Another small point - when your faced with a man in need you need to act decide right then. Giving to the soup kitchen is laudable, but I cant do it at the stoplight. My choice is either to ignore the man or help him. When I'm in that spot all I can think of the parable of the poor Lazarus who the rich man ignored.

Dr Weevil said...

Thirty years ago a scruffy guy sitting on the sidewalk in front of the Transbay Terminal in San Francisco tried a different line: "I ain't gonna lie to you. I need some money to get drunk. You got a dollar or two I can have?" (If I remember rightly, most bums asked for a quarter back then.)

I appreciated his honesty so much that it almost worked, and I was a bit regretful when I said "Sorry, no". Of course, I was also laughing at (or with?) his line.

Twenty years ago, near Union Station in D.C., a bum asked for money and said "I'm soooo hungry". I told him he could have my apple and one of my two PBJs, but I needed the other PBJ and the corn chips for my own lunch. He said "What kind of fool do you take me for?" or something like that, which was really inexcusably rude. Any meal that's good enough for a programmer-analyst working 50+ hours a week is damned well good enough for a supposedly starving beggar.

Joe said...

(The Uncredentialed, Crypto Jew)
but I can’t do it at the stoplight. My choice is either to ignore the man or help him. When I'm in that spot all I can think of the parable of the poor Lazarus who the rich man ignored

Well I’m going to get some Gahanna Points for this….Dood/doodette you’re missing a boat here…Charity/Mercy is not something you “wind up” on the Sabbath or do when it’s CONVENIENT. In this case you show up late for work, because you took the person to a restaurant and bought them food. I believe that that Jesus fellow has, in the parable of the Good Samaritan, the Samaritan delaying his journey, spending some of his time, not just his cash to help the Jew who had been robbed and beaten. Giving money, to the homeless is giving money to the crazy and/or drug addicted, you are not, necessarily, helping them. Giving them food IS helping them, but it requires some of your time. My advice is harden your heart Pharaoh OR be a little late for work and take the bum to Denny’s or the Huddle House or the Waffle House and buy some food. I know it’s preachy of me, and it’s advice I don’t follow that often myself. As Cahtolics say, mea Culpa, mea culpea, mea maxima culpea.

Ann Althouse said...

"What do you do to stop people from talking to you on the street? Taser them at first sight?"

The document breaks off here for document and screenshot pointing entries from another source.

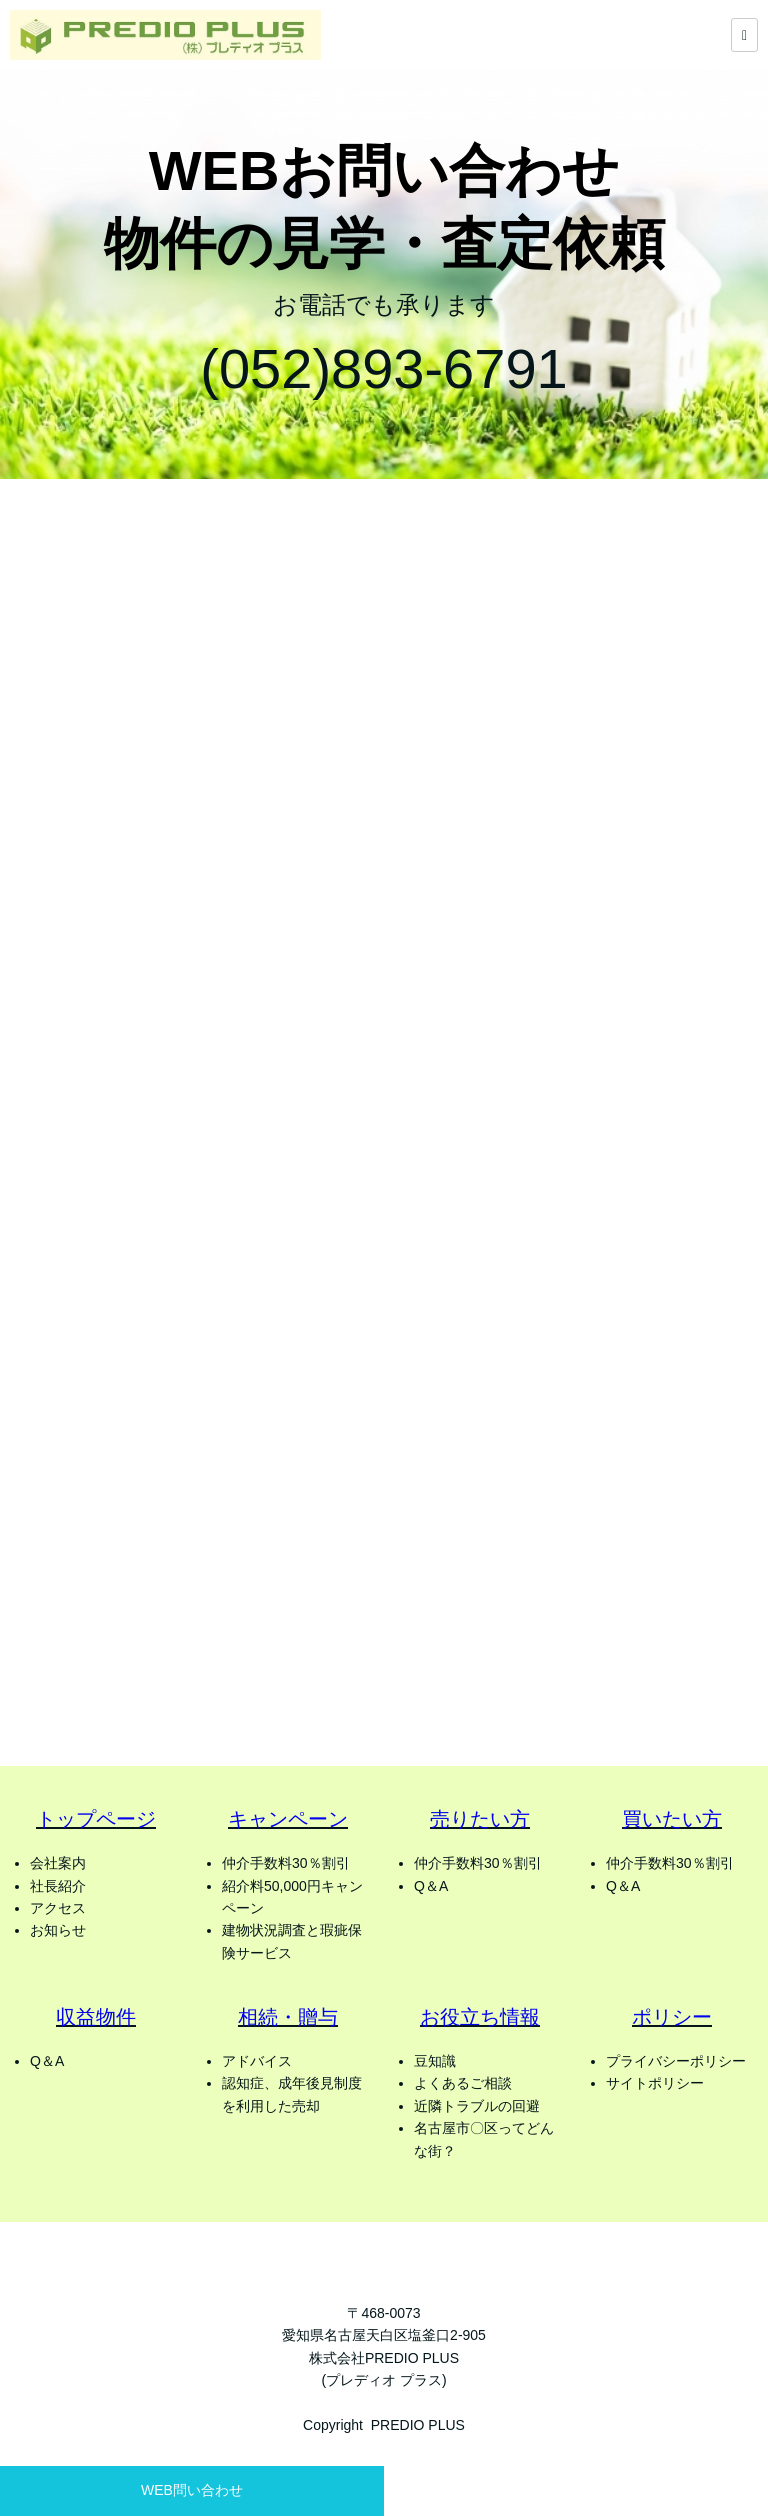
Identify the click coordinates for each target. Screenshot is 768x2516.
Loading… (384, 1119)
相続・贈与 (288, 2017)
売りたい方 (480, 1819)
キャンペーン (288, 1819)
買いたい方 (672, 1819)
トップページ (96, 1819)
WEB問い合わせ (192, 2490)
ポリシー (672, 2017)
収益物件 (96, 2017)
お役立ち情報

I am sufficiently in the know that it emanates from my entire being and the grifter hears the message: Don't fuck with me.

LilyBart said...

I never give to panhandlers. They're pretty good at working the heartstrings, and its difficult to tell the truly needy from the panhandlers.

So, what I've done is to search out private charities in my town who have expertise in helping the homeless and needy. (I check them out first to ensure they have a low overhead). I give generouly to these groups. This way, I've answered God's call to aid the needy without making myself a patsy for panhandlers. My money goes for REAL help - not to support the lifestyles and habits of alcoholics and drug addicts.

frank said...

Go to your local Veterans Hospital and get scammed for a cigarette or a quarter. Not sure if this says anything about society in general or 'class' in particular, heh, [sorry for the commas].

frank said...

Then again Madison, being Madison, is in a class by itself with regard to societal norms, doncha think?